Подходит к Стасе – плохой выбор, к Янеку – удачно: тот всего неделю в саду, еще не освоился, стесняется, мало кого знает. Это уравнивает их, несмотря на разницу в возрасте; они разговаривают. Но Хелька нетерпелива. Пристает к Вике – неловко: сообщает, сколько лет брату, но не уверена, что правильно сказала (восемь), и смущается.
У Хельки любое непосредственное чувство, всякий порыв сковывается и тормозится опасением показаться смешной. Поэтому она не участвует в молитве, в круге, в зарядке. Страдает, но боится – не может преодолеть. Пока дети маршируют под звуки рояля, она, желая обратить на себя внимание, подчеркнуто громко говорит про халат – и переворачивает скамейку: позор! Сообщает об этом удивленным тоном, с притворным смехом и, поскорее сменив тему, говорит мне, что рукава халата вывернулись наизнанку. Поправляет рукава, надевает халат; не может застегнуть. Я хочу ей помочь – отказывается. Думает, что все дело в слишком узкой дырочке (халат застегивается сзади). Сама просит помочь, но в последний момент внезапно отстраняется и пробует еще раз. Снова просит помочь, но пуговицу не отпускает – еще попытка.

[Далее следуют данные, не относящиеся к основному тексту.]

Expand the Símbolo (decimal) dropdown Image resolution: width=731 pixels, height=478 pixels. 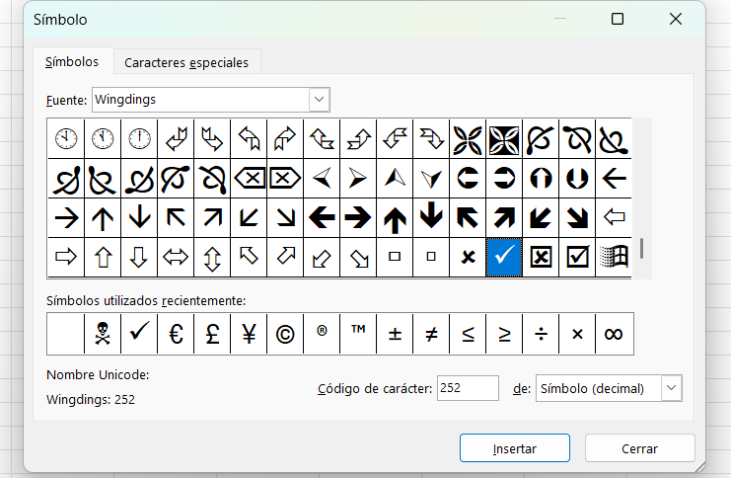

Так часто бывает не только с малышами, но и с детьми постарше, и со взрослыми. Когда я студентом работал в больнице, то наблюдал такую сцену: практикант должен вырвать пациенту зуб, у него не получается. Зовет врача, тот подходит. Но студент не отдает клещи, пытается еще разок – зуб ломается.
Буквы азбуки лежат каждая в своей ячейке, как литеры в типографской кассе. Утром все разбросано; складывают их дети, не знающие букв: подобное к подобному. Крыся знает буквы, Хелька хочет сделать вид, что работает. Я догадываюсь: дома начеркает что-то на бумаге и говорит, что написала, а поскольку взрослые это подтверждают – верит, что умеет писать.
Если трехлетнему ребенку кажется, что читать (бормотать под нос), рисовать, писать легко, то неудивительно, что шестилетнему будет неохота прилагать усилия. Хелька настойчиво, сердито добивается, чтобы признали: она правильно сложила буквы; не хочет, чтобы ей объясняли, показывали, помогали. Хочет сама! По ее постоянным вопросам: «А вы умеете?», «А ты умеешь?» – легко догадаться, что дома взрослые притворяются, будто не умеют того, что умеет она.
Сколько раз я это видел – в самых разных вариантах. Трехлетка спрыгивает со ступеньки: «Я умею»; дядя-весельчак притворяется, что не умеет, боится, падает, паясничает; ребенок смеется, толкает его, упрямо подначивает – нехорошая игра, насмешка, фальшь. Трехлетка накалякал что-то на бумажке: «Это лошадка». Дядя потрясен: какая красивая, он бы так не смог; пытается нарисовать, берет карандаш, рисует не тем концом, потом роняет карандаш, бумагу. Ребенок объясняет, как надо, теряет терпение, иногда шлепает дядю.
Если бы дядюшка-весельчак знал, что ребенок смеется от возбуждения – знает, что игра закончится качанием на коленях, объятиями, поцелуями, а другой ребенок по той же причине сердится и раздражается; если бы он заметил сходство возбужденного смеха и радостного блеска в глазах первого малыша и удивленно-гневного взгляда второго с разнузданностью девки в кабинете и сопротивлением барышни в будуаре, – возможно, впредь был бы осторожнее. Когда так ведут себя няни, – возможно, они научились этому как раз от дядюшек-весельчаков; ведь не из деревни же, не из избы они это вынесли – в деревне, я видел, к ребенку относятся серьезно, уважительно.
Гнев, выплеснувшийся в оскорбительной для Хельки реплике «Ты еще маленькая», был явно адресован, скорее, дядям-весельчакам (да и тетям), которые не в состоянии воспринимать красивого двухлетнего малыша без полуосознанной или неосознанной мысли о том, какая пикантная вырастет из него штучка. Так попадает зараза в детскую, так калечат маленьких детей, искривленные души которых потом, в детском саду, болезненно выправляются, однако доверие к взрослым и привязанность к дому утрачены навсегда.